──────── DATASET RECORDS ────────
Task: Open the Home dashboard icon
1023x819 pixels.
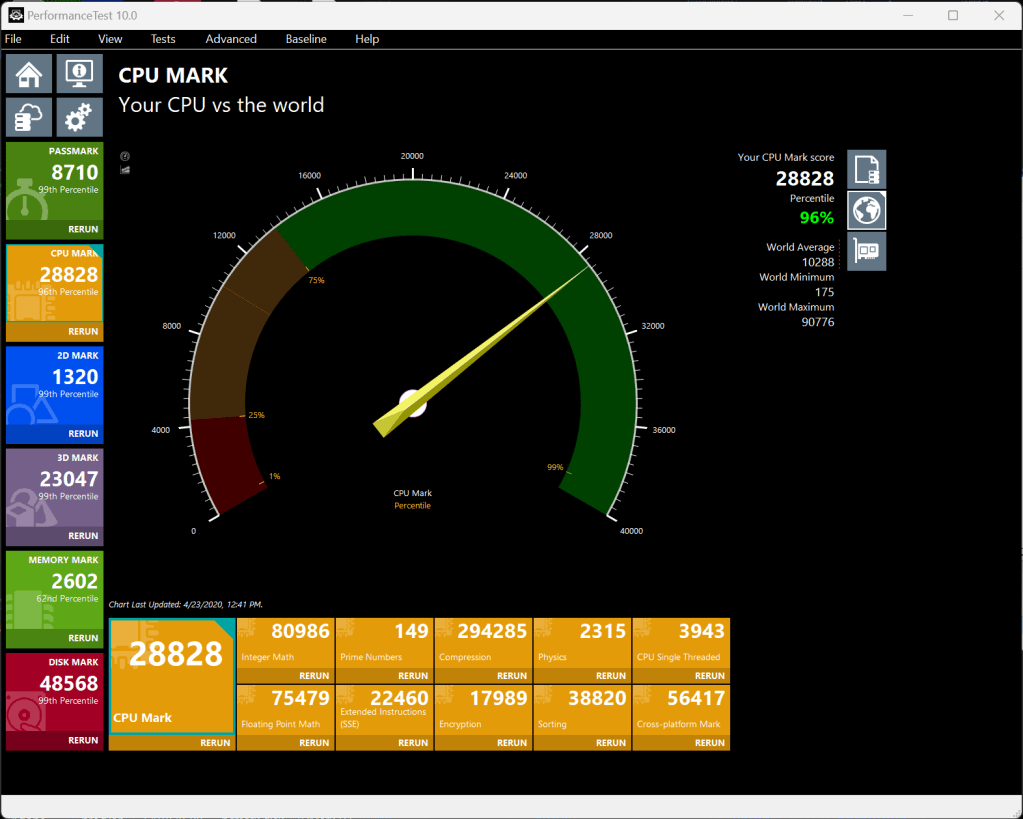Action: click(x=29, y=73)
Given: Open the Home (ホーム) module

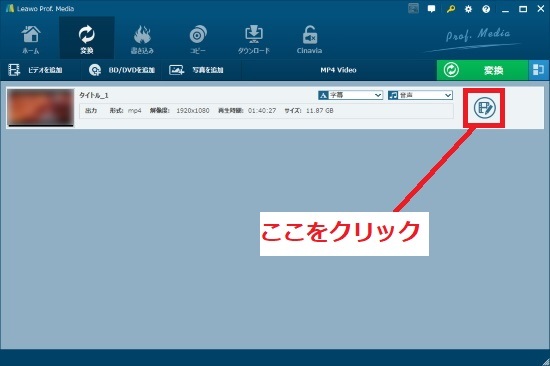Looking at the screenshot, I should [31, 39].
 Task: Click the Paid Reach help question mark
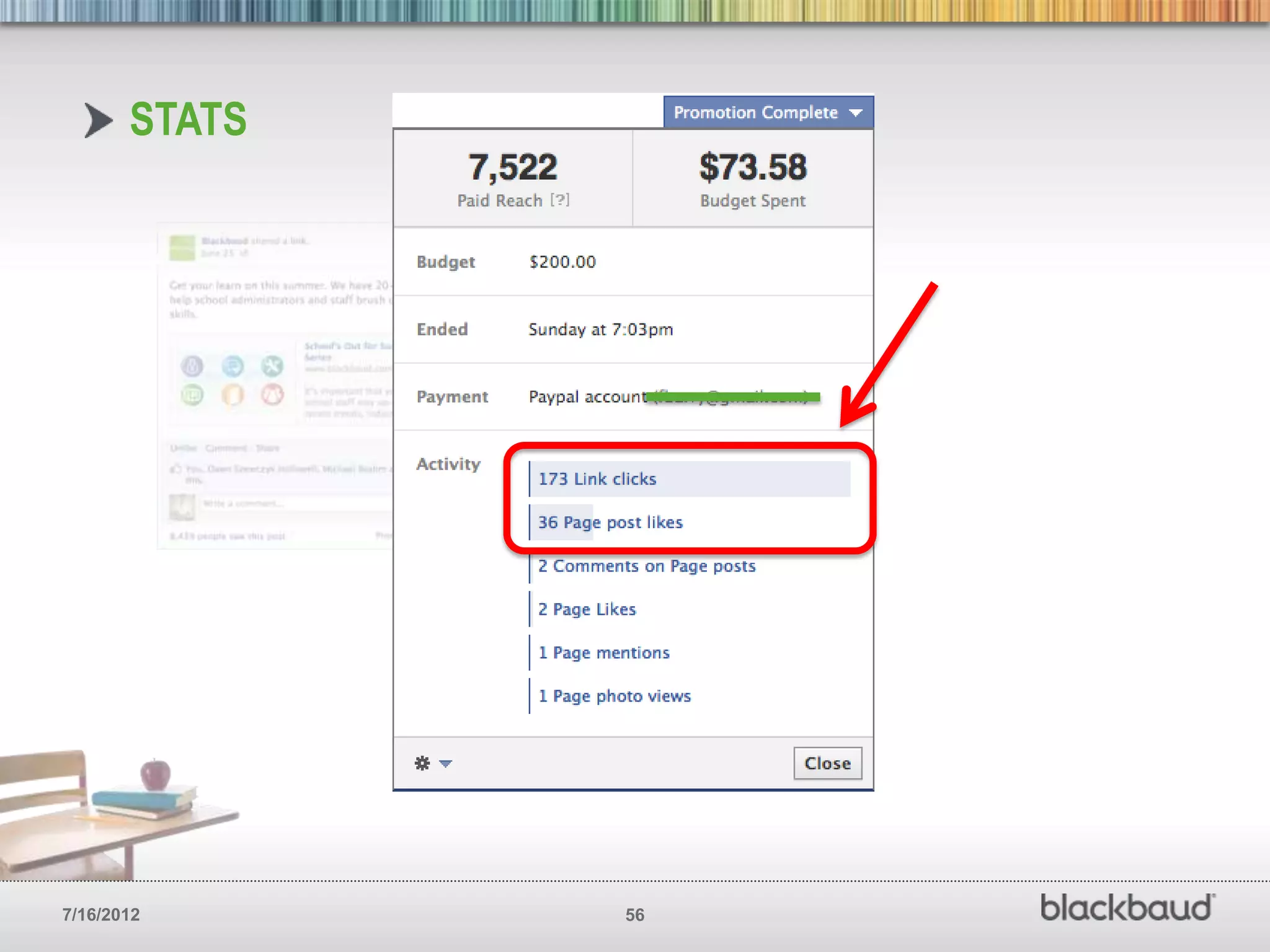click(559, 200)
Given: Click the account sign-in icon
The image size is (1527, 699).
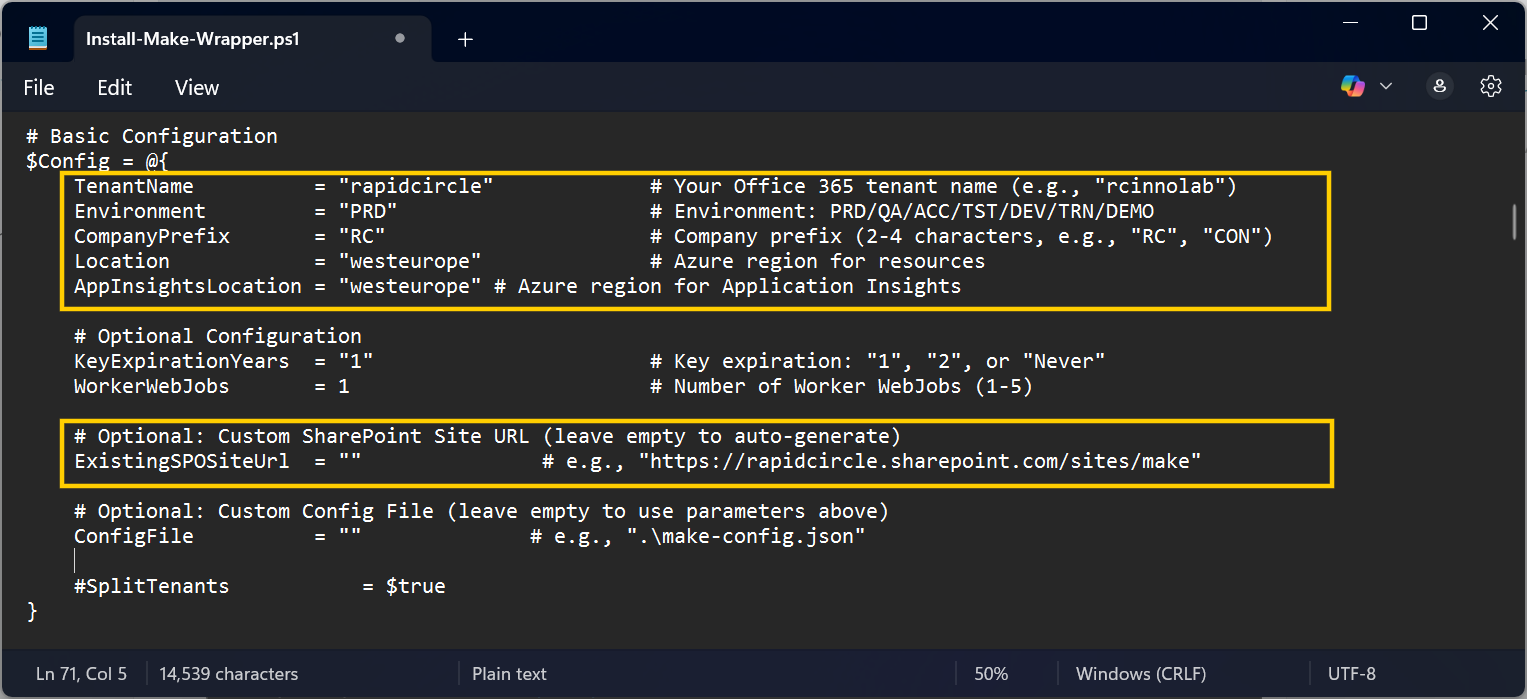Looking at the screenshot, I should 1439,86.
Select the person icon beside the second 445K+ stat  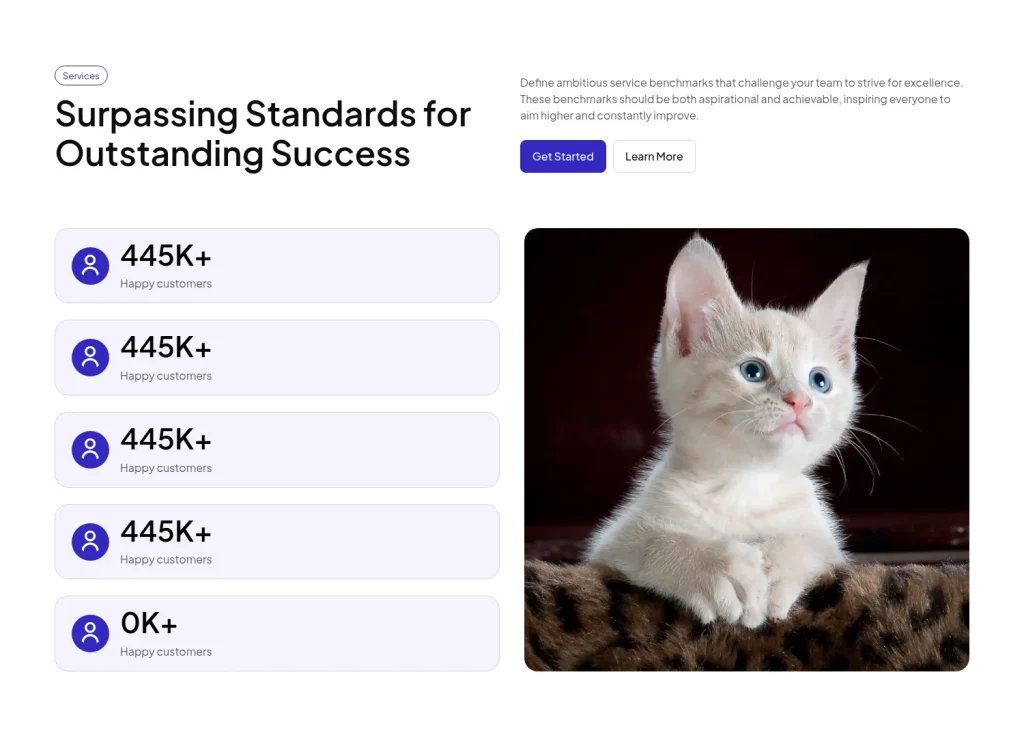[90, 357]
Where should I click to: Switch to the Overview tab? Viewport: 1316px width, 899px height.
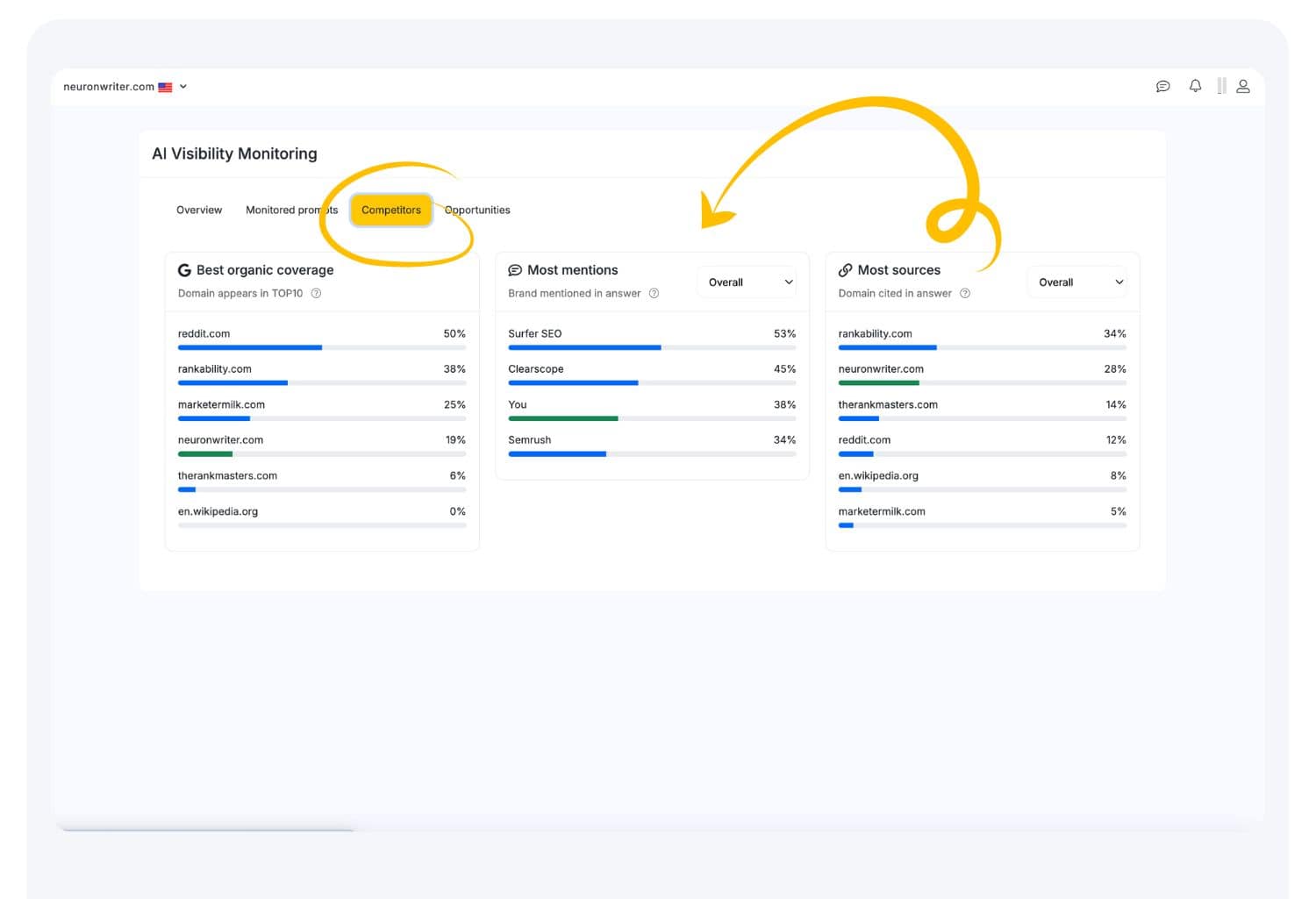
────────
== PROMPT ==
Please rename "Home" to "Main" in the rows, starting at the first row and going through the line with "click(559, 200)", and give those lines back otherwise unchanged. Leave out the pictures.

== RESULT ==
Task: Open the Main dashboard icon
1023x819 pixels.
Action: click(x=29, y=73)
Given: Open the Main (ホーム) module

Looking at the screenshot, I should [31, 39].
 Task: Click the Paid Reach help question mark
click(559, 200)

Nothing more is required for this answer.